Amid the new uncertainties introduced in the past few days with China adding LNG as a potential product for higher tariffs, Cheniere Energy reported good second-quarter results. Full-year EBITDA guidance of $2.3 billion to $2.5 billion was maintained, with our 2018 EBITDA estimate standing at $2.4 billion. We do not expect to change our fair value estimates for the Cheniere entities or our wide moat ratings. Cheniere also indicated that it did not expect any economic impact over its LNG contracts with PetroChina, despite the recent tariff issues.

In response to U.S. President Donald Trump's recent threat to boost tariffs on Chinese imports, China has proposed that it could add liquefied natural gas to a list of products with a 25% tariff. The list is not yet final, so it is possible that it could be removed. The impact on this shift on Cheniere Energy and Cheniere Partners should be low, but it introduces uncertainty into a market that needs a high level of confidence in the market to pursue 20-year contracts. Signing new contracts for U.S. LNG export terminals and exports will be challenging given the uncertainties over price, which introduces delays. Still, the LNG market appears very strong, with demand from China increasing more than 50% from last year's levels. While it is possible U.S. LNG exports in terms of spot market shipments to China may be in flux for the remainder of the year, we would expect them to be rerouted to other countries and overall LNG imports to China to still increase significantly.

Over the long run, we don't think China will change its pivot toward gas over coal as a feedstock for both environmental and cost reasons. In an effort to improve the environment and reduce the usage of dirtier coal, China's Thirteenth Five Year Plan has set the goal of making natural gas 10% of the country's energy mix by 2020, which would imply double-digit growth rates over the next few years. We would expect more of an impact over the long run if another country other than the U.S. had the ability to significantly increase natural gas production, as this would represent competition for U.S. gas.

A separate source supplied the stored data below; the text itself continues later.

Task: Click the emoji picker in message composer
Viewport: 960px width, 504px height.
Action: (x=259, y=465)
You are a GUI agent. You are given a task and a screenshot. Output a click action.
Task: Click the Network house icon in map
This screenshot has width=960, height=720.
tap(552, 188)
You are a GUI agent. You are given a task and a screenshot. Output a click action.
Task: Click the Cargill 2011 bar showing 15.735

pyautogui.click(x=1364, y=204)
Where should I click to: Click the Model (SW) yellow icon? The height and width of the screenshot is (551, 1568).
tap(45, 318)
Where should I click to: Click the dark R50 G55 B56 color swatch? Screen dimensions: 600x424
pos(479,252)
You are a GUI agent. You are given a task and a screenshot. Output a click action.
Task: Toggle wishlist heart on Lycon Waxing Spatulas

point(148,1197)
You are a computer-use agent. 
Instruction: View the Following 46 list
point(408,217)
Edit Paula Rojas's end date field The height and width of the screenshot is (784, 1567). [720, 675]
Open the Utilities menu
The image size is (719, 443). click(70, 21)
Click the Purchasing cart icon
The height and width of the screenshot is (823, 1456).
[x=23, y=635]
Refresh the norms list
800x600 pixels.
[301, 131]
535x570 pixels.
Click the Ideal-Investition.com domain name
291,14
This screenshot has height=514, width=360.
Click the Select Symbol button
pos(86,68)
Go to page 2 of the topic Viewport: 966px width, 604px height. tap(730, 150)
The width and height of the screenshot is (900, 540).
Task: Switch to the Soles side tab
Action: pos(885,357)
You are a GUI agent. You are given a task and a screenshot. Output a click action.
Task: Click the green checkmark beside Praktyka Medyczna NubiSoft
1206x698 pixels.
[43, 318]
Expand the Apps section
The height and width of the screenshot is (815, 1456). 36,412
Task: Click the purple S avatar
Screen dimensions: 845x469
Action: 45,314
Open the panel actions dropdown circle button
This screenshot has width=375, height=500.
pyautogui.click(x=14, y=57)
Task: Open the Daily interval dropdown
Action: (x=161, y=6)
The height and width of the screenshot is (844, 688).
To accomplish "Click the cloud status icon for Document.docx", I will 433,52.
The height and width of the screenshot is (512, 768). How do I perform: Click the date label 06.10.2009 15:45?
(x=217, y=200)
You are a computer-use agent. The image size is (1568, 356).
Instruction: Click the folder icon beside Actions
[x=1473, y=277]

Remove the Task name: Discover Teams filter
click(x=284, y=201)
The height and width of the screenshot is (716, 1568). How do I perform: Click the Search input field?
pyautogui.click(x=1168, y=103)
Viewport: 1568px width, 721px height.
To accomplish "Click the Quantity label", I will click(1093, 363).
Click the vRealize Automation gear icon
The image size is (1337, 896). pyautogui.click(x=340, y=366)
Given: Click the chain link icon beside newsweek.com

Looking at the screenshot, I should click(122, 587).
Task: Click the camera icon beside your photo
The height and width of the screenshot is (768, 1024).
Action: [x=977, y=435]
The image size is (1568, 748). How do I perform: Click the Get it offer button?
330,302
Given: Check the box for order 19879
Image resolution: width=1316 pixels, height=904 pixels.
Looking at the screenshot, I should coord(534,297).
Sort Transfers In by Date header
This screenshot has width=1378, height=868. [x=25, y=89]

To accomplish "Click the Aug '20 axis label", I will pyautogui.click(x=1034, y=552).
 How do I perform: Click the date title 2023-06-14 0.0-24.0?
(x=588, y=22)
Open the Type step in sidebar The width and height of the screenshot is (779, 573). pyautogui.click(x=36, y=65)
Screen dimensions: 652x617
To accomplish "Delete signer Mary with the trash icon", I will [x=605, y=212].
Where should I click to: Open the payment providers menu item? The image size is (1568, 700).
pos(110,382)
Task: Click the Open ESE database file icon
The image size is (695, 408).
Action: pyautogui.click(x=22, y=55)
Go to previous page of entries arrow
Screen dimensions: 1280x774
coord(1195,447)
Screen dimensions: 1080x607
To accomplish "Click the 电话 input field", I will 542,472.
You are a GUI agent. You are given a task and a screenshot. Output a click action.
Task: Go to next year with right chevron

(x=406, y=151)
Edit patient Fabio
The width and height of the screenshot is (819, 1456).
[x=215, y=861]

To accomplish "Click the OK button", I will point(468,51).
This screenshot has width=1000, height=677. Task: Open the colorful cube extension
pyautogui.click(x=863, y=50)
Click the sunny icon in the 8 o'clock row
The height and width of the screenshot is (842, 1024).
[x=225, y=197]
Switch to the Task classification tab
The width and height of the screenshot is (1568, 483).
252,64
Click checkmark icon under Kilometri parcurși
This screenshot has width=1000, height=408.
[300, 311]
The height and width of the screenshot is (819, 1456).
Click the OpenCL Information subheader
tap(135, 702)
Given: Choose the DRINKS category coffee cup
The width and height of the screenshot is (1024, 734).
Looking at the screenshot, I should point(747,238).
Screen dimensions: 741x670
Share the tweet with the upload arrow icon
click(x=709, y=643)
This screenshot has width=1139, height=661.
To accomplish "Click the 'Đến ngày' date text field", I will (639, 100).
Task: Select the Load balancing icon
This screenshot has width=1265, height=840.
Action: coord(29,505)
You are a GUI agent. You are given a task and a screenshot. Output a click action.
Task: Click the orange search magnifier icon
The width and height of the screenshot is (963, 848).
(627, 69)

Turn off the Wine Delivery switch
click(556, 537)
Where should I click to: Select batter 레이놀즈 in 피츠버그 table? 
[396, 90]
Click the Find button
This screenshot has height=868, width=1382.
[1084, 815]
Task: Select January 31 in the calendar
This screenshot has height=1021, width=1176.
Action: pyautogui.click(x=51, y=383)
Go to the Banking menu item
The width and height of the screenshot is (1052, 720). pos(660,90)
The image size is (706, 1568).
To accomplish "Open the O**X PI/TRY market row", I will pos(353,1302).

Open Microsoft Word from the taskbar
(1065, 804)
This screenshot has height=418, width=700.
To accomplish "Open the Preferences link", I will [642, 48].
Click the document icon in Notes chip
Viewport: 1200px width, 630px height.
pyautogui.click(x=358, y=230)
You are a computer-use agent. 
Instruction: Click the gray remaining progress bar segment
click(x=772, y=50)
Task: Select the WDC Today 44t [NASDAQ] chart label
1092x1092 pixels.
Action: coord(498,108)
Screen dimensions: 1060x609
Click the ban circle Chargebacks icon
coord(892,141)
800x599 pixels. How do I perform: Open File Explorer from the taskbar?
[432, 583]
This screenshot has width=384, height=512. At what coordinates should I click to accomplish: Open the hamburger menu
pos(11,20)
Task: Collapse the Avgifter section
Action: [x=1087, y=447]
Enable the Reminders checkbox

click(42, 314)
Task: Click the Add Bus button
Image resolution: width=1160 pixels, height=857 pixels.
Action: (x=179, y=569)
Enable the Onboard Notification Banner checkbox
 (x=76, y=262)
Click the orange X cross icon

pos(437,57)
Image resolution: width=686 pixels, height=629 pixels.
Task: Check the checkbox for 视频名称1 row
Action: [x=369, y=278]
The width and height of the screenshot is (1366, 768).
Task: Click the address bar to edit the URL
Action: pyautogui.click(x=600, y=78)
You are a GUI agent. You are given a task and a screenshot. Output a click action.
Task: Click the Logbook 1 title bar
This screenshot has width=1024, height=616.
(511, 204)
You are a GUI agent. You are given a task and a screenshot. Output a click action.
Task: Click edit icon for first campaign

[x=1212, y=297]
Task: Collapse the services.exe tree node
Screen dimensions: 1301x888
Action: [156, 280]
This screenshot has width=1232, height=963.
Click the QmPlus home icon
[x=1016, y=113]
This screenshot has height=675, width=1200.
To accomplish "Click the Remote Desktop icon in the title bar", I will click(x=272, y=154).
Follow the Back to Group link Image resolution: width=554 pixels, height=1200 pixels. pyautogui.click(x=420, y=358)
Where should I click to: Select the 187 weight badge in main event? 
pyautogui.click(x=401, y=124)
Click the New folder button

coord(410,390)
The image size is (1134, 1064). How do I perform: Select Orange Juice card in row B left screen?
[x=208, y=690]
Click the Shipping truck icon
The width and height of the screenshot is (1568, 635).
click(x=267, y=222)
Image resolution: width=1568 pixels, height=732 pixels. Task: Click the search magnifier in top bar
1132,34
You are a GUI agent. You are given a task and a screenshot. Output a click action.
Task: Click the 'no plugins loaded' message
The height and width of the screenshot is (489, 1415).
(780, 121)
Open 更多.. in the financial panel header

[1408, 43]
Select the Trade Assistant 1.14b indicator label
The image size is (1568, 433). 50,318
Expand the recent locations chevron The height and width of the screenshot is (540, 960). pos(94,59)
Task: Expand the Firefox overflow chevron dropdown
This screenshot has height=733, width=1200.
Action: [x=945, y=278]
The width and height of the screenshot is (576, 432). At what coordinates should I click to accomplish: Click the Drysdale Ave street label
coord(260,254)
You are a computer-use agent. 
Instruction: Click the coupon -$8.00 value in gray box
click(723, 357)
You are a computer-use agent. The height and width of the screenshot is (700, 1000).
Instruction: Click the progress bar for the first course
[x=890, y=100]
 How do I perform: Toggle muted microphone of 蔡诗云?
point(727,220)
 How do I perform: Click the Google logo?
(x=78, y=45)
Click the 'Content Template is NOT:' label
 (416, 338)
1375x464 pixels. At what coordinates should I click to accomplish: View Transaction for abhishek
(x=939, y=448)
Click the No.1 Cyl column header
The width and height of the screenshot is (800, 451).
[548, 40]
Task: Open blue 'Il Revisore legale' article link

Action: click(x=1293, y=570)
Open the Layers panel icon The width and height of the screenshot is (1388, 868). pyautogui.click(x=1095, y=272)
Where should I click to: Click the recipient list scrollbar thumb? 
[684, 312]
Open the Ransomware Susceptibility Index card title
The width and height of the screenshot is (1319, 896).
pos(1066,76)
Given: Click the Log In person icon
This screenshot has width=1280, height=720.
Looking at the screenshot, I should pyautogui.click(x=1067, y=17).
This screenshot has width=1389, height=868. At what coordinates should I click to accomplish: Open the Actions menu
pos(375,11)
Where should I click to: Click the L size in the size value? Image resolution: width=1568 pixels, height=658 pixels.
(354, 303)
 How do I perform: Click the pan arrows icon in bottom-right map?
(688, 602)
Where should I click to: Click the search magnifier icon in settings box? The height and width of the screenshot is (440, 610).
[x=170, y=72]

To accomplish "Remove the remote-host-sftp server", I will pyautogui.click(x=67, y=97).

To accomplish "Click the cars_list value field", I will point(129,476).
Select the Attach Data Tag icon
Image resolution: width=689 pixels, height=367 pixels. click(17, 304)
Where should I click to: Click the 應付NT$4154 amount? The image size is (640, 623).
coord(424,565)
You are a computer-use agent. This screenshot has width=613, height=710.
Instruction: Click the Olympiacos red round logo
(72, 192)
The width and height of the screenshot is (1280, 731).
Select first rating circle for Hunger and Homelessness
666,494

Finally, progress on train commissioning and under construction efforts seems to be proceeding with no issues. We do think it makes sense for Cheniere to proceed with construction of the Train 3, as it received the needed customer contracts, which is due in service in 2021. The firm has also filed an application with the Federal Energy Regulatory Commission for seven midscale liquefaction trains with a capacity of 9.5 million tons per year, compared to its existing trains, which are around 4.5 million tons annually each. We think pursuing smaller trains makes sense as it is easier to obtain a final investment decision as customers can make smaller commitments.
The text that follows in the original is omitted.